Effect on Concentration

Atazanavir/Cobicistat
No change
Applies within class?
No
Atorvastatin
Increase
Applies within class?
No

Pharmacologic Effects

Atazanavir/Cobicistat
Effect
N/A
Applies within class?
No
Atorvastatin
Effect
N/A
Applies within class?
No

Interaction History

N/A

Last Updated 23-Jul-2018

Summary

Sources

Atazanavir/Cobicistat versus Atorvastatin ^

Study Design

In this randomized, fixed sequence, multi-cohort, open label, single center study, sixteen healthy subjects received the following treatments: Atorvastatin 10 mg (ATOR) or Rosuvastatin 10 mg (ROS) on day 1, Darunavir/Cobcistat 800 mg/150 mg (DRV/COBI) on days 4-15 and Darunavir/Cobistat plus Atorvastatin or Rosuvastatin on day 16 in one arm; or Atorvastatin 10 mg or Rosuvastatin 10 mg on day 1, Atazanavir/Cobicistat 300mg/150mg (ATV/COBI) on days 4-13 and Atazanavir/Cobicistat plus Atorvastatin or Rosuvastatin on day 14. Pharmacokinetic assessments were performed on the final days of each treatment period. Statistical comparisons of exposures were made using geometric least squares mean (GLSM) ratios and associated 90% confidence intervals (CI) and compared to no-effect bounds of 70-143% for all analytes and parameters with the exception of Cmax for ATOR and ROS that had bounds of 50-200%.

Study Results

When coadministered with DRV/COBI, AUCinf and Cmax were increased by 93% and 277% for ROS, and 290% and 319% for ATOR, respectively. The AUCinf and Cmax were increased by 242% and 958% for ROS, and 822% and 1785% for ATOR, respectively when administered with ATV/COBI. ATOR and ROS did not affect DRV, ATV or COBI exposures.

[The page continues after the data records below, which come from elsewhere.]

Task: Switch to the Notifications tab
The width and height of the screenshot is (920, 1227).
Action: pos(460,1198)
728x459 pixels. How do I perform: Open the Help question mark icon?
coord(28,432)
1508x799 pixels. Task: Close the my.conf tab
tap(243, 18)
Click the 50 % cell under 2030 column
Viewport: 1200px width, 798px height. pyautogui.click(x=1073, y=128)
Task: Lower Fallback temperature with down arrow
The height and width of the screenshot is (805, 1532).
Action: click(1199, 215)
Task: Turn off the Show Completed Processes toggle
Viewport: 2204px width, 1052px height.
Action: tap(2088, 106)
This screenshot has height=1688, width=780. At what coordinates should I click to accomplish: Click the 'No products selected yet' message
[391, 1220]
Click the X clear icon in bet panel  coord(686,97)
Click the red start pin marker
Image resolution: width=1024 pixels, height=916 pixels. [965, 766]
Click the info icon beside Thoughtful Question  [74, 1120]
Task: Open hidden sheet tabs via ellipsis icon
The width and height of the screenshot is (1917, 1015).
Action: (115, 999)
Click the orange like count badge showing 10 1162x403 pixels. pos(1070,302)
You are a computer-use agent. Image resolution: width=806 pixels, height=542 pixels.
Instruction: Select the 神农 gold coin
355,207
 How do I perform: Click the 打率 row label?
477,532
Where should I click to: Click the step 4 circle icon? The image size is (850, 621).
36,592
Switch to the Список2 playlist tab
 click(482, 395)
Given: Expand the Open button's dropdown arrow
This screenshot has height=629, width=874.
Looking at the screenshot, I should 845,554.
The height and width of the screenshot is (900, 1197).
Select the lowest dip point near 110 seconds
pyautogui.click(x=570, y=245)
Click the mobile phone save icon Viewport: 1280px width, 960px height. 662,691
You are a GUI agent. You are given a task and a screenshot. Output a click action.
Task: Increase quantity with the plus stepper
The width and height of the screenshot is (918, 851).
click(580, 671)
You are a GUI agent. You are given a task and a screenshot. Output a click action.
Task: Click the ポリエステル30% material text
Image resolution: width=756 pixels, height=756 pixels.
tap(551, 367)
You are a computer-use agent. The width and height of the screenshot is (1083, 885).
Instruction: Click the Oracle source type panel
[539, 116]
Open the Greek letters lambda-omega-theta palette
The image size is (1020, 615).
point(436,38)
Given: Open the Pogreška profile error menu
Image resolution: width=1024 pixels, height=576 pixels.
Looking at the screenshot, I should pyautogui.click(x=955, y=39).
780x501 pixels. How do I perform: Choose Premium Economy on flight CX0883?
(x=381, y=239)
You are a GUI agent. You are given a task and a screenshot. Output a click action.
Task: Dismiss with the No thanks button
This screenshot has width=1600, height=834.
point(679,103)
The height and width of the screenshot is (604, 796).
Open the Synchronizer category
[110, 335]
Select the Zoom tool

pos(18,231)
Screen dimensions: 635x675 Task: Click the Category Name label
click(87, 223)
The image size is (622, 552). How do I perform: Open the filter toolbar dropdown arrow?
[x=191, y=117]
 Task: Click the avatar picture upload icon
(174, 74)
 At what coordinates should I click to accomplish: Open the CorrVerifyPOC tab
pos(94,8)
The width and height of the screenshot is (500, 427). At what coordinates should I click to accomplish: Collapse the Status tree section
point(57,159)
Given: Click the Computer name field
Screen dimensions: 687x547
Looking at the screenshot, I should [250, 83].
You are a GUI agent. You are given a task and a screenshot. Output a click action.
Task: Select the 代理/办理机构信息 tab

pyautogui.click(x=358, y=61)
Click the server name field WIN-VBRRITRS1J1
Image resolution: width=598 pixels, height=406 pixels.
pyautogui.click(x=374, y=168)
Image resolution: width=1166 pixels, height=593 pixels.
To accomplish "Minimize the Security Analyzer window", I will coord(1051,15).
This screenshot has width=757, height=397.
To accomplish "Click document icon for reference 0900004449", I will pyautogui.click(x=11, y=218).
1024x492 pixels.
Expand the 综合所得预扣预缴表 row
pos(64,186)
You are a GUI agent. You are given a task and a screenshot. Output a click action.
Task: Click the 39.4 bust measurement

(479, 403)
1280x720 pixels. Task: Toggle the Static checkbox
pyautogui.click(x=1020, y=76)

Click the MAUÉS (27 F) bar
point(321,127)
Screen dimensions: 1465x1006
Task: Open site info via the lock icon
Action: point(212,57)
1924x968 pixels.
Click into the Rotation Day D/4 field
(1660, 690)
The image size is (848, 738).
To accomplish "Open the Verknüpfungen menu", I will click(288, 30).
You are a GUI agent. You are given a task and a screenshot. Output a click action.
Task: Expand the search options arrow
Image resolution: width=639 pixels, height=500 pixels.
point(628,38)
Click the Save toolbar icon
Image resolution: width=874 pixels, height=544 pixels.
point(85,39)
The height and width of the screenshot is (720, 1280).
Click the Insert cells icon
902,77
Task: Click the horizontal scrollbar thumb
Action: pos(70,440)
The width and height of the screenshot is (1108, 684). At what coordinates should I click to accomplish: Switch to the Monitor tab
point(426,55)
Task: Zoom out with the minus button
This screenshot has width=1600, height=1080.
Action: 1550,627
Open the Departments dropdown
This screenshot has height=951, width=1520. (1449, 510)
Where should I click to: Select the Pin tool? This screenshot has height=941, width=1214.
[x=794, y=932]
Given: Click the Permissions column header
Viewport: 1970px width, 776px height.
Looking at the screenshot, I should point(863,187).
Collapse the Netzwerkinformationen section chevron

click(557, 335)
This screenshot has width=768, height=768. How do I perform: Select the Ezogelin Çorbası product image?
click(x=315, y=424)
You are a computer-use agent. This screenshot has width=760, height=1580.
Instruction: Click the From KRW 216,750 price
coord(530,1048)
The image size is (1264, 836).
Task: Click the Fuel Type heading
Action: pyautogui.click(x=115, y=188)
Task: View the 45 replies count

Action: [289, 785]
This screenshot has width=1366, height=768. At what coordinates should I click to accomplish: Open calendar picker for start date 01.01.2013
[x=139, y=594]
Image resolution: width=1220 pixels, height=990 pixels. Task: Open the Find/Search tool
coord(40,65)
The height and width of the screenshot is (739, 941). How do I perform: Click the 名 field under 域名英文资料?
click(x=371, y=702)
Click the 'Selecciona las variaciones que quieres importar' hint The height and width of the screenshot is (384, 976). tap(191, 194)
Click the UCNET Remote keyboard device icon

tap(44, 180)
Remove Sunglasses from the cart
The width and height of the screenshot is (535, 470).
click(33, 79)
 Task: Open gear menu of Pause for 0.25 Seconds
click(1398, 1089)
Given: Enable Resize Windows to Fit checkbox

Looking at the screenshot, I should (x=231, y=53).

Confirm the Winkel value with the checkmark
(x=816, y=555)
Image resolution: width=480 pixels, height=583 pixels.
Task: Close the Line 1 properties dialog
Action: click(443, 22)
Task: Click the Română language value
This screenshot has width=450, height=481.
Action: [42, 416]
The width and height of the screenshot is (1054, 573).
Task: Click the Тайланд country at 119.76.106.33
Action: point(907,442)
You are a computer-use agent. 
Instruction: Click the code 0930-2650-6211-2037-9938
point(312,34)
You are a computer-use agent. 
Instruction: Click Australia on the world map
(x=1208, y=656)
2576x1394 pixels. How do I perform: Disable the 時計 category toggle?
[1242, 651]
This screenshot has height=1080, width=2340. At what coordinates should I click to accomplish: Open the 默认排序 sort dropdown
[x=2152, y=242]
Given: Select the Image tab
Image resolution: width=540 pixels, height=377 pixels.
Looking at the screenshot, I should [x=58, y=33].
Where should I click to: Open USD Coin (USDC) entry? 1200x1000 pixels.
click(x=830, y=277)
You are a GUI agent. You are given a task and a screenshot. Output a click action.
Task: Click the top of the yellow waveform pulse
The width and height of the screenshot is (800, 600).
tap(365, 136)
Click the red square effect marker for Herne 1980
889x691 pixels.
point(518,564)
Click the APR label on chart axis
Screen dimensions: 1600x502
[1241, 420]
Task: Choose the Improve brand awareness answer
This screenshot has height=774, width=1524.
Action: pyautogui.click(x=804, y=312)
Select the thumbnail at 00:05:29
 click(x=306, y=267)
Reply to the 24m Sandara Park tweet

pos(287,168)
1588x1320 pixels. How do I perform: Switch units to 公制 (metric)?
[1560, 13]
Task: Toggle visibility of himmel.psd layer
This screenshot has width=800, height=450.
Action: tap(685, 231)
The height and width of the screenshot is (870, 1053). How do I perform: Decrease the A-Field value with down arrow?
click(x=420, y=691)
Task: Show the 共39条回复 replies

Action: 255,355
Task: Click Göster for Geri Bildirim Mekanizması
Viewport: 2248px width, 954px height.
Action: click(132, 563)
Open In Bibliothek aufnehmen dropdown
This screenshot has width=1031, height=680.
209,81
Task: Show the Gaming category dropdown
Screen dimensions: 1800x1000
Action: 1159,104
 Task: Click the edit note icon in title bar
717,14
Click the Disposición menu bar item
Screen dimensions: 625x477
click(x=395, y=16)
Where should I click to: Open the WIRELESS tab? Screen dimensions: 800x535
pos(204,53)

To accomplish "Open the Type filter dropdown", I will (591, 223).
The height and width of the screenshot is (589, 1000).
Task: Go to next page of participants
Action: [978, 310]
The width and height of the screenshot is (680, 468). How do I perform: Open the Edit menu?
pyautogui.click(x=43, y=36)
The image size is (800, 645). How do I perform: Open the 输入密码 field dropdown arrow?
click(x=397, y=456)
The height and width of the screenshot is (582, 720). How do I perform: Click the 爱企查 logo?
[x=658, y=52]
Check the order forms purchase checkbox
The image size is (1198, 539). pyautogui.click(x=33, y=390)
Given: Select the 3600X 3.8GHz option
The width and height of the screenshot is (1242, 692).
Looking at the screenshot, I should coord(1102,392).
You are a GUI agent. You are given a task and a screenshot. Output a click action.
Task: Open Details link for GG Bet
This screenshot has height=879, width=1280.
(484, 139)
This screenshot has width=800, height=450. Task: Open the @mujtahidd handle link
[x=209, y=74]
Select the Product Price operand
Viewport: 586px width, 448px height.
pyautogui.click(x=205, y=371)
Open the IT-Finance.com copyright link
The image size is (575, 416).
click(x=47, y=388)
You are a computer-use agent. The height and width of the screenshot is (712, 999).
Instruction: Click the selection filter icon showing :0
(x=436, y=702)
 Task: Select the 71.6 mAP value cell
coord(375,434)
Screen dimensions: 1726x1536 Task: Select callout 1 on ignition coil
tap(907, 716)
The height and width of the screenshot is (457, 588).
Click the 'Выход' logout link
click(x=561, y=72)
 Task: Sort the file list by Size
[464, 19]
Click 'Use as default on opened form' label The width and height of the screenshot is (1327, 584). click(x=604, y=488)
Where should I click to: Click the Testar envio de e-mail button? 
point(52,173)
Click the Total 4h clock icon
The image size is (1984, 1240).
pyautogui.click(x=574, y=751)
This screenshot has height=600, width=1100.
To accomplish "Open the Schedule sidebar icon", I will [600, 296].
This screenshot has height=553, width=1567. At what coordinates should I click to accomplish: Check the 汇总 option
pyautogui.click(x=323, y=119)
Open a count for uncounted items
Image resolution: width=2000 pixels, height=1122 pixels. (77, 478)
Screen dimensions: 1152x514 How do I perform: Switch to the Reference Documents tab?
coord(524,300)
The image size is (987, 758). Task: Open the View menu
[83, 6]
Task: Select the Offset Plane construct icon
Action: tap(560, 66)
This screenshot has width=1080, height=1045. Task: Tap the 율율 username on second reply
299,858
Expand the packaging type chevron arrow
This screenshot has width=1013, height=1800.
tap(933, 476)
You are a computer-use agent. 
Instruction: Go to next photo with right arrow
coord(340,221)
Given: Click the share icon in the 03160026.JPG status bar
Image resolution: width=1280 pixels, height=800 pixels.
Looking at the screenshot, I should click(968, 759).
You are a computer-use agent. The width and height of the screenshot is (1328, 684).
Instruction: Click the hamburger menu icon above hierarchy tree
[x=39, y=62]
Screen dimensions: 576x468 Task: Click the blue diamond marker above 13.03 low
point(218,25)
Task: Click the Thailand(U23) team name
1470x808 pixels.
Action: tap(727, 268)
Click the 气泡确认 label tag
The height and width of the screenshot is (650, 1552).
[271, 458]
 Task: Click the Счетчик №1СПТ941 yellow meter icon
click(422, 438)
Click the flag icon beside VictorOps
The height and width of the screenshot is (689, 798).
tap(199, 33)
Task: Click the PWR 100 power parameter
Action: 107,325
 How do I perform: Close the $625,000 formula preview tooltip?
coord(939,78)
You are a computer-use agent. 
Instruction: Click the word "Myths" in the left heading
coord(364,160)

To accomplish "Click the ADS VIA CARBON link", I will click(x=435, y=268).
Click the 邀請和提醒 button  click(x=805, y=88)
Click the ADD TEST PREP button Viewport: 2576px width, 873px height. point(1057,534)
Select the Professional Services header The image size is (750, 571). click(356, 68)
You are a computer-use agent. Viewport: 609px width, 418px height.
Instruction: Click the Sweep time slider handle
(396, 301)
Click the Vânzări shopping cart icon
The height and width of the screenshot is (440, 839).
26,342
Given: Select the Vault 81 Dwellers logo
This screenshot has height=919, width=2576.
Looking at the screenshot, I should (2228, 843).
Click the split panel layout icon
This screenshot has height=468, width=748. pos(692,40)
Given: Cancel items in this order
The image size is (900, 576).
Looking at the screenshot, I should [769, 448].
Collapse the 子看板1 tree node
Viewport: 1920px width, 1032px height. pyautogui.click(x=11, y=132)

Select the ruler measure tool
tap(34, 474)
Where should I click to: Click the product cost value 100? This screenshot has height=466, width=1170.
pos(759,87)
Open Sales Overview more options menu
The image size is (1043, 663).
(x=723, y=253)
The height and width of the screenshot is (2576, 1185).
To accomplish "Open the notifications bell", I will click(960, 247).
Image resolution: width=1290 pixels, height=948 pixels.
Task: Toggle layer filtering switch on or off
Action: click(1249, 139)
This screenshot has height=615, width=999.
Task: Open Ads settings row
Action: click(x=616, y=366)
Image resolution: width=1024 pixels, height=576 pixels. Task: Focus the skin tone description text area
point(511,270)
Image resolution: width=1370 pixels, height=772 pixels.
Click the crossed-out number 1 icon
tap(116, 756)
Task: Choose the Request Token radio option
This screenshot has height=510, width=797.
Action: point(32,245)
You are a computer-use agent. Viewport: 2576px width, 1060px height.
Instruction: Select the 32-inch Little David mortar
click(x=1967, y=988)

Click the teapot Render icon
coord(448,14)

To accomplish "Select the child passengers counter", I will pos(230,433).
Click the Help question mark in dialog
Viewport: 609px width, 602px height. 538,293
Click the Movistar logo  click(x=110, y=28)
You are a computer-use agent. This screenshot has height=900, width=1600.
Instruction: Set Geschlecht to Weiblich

All subjects completed the study, and treatments were generally well tolerated. The majority of adverse events (AEs) that were related to study drug were mild in severity and no Grade 3 or 4 AEs were observed.

Study Conclusions

The authors concluded that the study findings backed the current dosing recommendations of atorvastatin or rosuvastatin with cobicistat boosted darunavir or atazanavir due to the inhibitor effect of atazanavir on OATP1B1/1B3 and inhibition of CYP3A and BCRP by cobicistat boosted darunavir or atazanaivr. As such, when DRV+COBI is coadministered with ROS or ATOR, it is recommended to initiate ROS or ATOR treatment with the lowest dose, and titrate to desired response while monitoring for safety. For ATV+COBI when coadministered with ROS, the lowest ROS dose is recommended while monitoring for safety. With respect to ATV+COBI, it is recommended not to exceed a single dose of 10 mg ATOR daily and monitor for safety.

References

Custodio J, West S, Gupta D, Zari A, Humeniuk R, Ling K. Evaluation of the drug-drug interaction potential between cobicistat-boosted protease inhibitors and statins. International Workshop On Clinical Pharmacology Of Antiviral Therapy. Chicago, IL, USA. 18; June 2017.